Kamandanu menyampaikan ketidaksukaannya kepada Dwipangga yang sudah turut campur urusan asmaranya. Maka, Dwipangga segera menemui Ratih bermaksud menjelaskan kejadian yang sebenarnya, tetapi begitu melihat kecantikan Ratih, Dwipangga malah terpesona dan menaruh hati kepada Ratih.
Meskipun sedarah dengan Kamandanu, Dwipangga memiliki sifat yang bertolak belakang dengan Kamandanu. Ia sangat licik dan pendendam serta gemar memikat wanita dengan syair karyanya yang selalu mengagumkan. Maka, tidak peduli meski Kamandanu sangat mencintai Ratih, Dwipangga berniat untuk merebut cinta pertama Kamandanu tersebut.
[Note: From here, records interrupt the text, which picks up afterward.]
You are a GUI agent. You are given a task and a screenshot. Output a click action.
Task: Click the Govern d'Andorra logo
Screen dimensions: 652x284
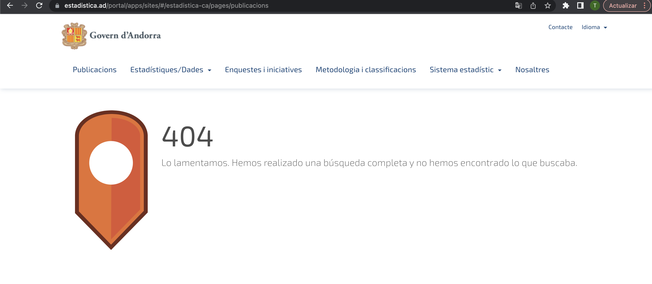[111, 36]
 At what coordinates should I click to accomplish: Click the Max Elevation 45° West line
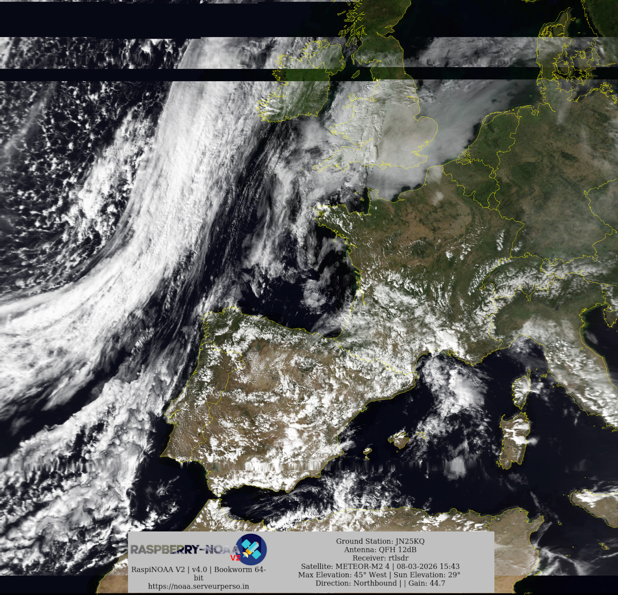[x=379, y=575]
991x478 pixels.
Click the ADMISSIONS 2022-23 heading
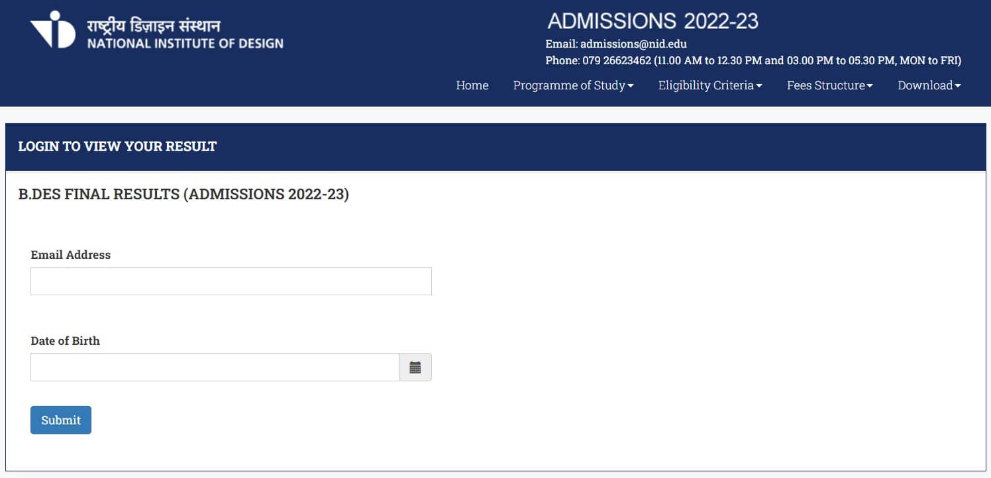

Akhirnya Dwipangga menjadi semakin sering menuliskan syair yang indah untuk Ratih. Lama kelamaan, Ratih pun terbuai oleh bait-bait yang dikirimkan Dwipangga. Tanpa sepengetahuan Kamandanu, Dwipangga sering melakukan pertemuan dengan Ratih sehingga pada suatu ketika terjadilah peristiwa di candi walandit. Nari Ratih yang lugu dibuat terpesona oleh Dwipangga sehingga ia bersedia memadu kasih dengan Dwipangga dan meninggalkan Kamandanu.
Arya Kamandanu yang memergoki kejadian ini sangat terpukul hatinya sehingga terjadi pertengkaran hebat dengan Dwipangga. Ketika Ratih dan Dwipangga akhirnya menikah, Kamandanu memilih meninggalkan rumah dengan mendalami ilmu kanuragan kepada Mpu Ranubhaya.
Kamandanu yang memutuskan berpetualang akhirnya bertemu dengan seorang gadis China bernama Mei Shin. Kebersamaan diantara mereka berdua akhirnya membuat keduanya saling jatuh cinta.
Kehidupan Ratih dan Dwipangga ternyata tidak berjalan harmonis. Setelah menikah dan melahirkan seorang putera bernama Panji Ketawang, Ratih kerap kali mendapat siksaan dari suaminya itu hingga ia akhirnya meninggal dunia.
Kematian Ratih kemudian membuat Dwipangga kembali membuat ulah dengan menodai Mei Shin yang kemudian mengandung seorang anak perempuan yang diberi nama Ayu Wandira.
Meskipun dengan hati terpukul, Kamandanu tetap berjiwa besar menikahi Mei Shin demi menghindari perlakuan Dwipangga yang sama terhadap cinta pertamanya. Akhirnya, iapun mengasuh Ayu Wandira dan Panji Ketawang seperti anaknya sendiri.